High resolution modelling of the North Icelandic Irminger Current (NIIC)
Abstract. The northward inflow of Atlantic Water through Denmark Strait – the North Icelandic Irminger Current (NIIC) – is simulated with a numerical model of the North Atlantic and Arctic Ocean. The model uses the technique of adaptive grid refinement which allows a high spatial resolution (1 km horizontal, 10 m vertical) around Iceland. The model is used to assess time and space variability of volume and heat fluxes for the years 1997–2003. Passive tracers are applied to study origin and composition of NIIC water masses.
The NIIC originates from two sources: the Irminger Current, flowing as part of the sub-polar gyre in 100–500 m depth along the Reykjanes Ridge and the shallow Icelandic coastal current, flowing north-westward on the south-west Icelandic shelf. The ratio of volume flux between the deep and shallow branch is around 2:1. The NIIC continues as a warm and saline branch northward through Denmark Strait where it entrains large amounts of polar water due to the collision with the southward flowing East Greenland Current.

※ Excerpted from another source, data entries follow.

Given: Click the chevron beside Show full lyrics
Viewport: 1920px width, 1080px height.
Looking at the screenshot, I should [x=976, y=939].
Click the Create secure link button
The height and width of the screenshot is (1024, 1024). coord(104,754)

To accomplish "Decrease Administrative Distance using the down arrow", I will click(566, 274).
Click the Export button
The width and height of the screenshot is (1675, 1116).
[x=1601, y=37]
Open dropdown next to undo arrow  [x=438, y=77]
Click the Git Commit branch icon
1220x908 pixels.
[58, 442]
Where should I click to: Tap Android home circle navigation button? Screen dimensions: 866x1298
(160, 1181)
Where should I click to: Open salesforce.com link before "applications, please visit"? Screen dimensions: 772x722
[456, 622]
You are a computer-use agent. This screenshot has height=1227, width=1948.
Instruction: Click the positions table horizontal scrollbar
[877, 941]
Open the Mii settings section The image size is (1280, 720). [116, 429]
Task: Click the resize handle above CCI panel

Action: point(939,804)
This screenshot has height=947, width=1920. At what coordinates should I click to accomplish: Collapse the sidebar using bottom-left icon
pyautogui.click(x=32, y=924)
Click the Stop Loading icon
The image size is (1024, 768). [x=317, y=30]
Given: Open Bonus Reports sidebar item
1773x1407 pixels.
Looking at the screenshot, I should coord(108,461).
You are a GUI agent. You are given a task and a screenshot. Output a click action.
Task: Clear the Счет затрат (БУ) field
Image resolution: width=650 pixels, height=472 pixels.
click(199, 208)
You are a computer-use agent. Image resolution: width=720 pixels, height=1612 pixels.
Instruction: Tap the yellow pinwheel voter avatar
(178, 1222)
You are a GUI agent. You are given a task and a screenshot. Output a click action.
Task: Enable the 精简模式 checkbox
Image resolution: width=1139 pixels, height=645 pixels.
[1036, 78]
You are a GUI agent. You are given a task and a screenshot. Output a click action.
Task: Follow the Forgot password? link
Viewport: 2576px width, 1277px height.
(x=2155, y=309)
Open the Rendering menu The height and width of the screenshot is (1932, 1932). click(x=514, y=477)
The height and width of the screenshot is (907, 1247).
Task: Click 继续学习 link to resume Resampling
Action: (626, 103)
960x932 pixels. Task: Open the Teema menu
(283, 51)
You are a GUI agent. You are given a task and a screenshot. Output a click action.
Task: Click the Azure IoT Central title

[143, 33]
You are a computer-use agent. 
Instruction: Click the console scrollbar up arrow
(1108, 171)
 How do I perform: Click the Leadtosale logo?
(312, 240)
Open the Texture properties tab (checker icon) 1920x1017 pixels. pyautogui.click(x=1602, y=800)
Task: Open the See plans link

After passing Denmark Strait, the NIIC follows the coast line eastward being an important heat source for north Icelandic waters.
At least 60% of the temporal temperature variability of north Icelandic waters is caused by the NIIC. The NIIC volume and heat transport is highly variable and depends strongly on the wind field north-east of Denmark Strait. Daily means can change from 1 Sv eastward to 2 Sv westward within a few days. Highest monthly mean transport rates occur in summer when winds from north are weak, whereas the volume flux is reduced by around 50% in winter. Summer heat flux rates can be even three times higher than in winter. The simulation also shows variability on the interannual scale. In particular weak winds from north during winter 2002/2003 combined with mild weather conditions south of Iceland led to anomalous high NIIC volume (+40%) and heat flux (+60%) rates. In this period, simulated north Icelandic water temperatures are at least 0.5 K warmer than average.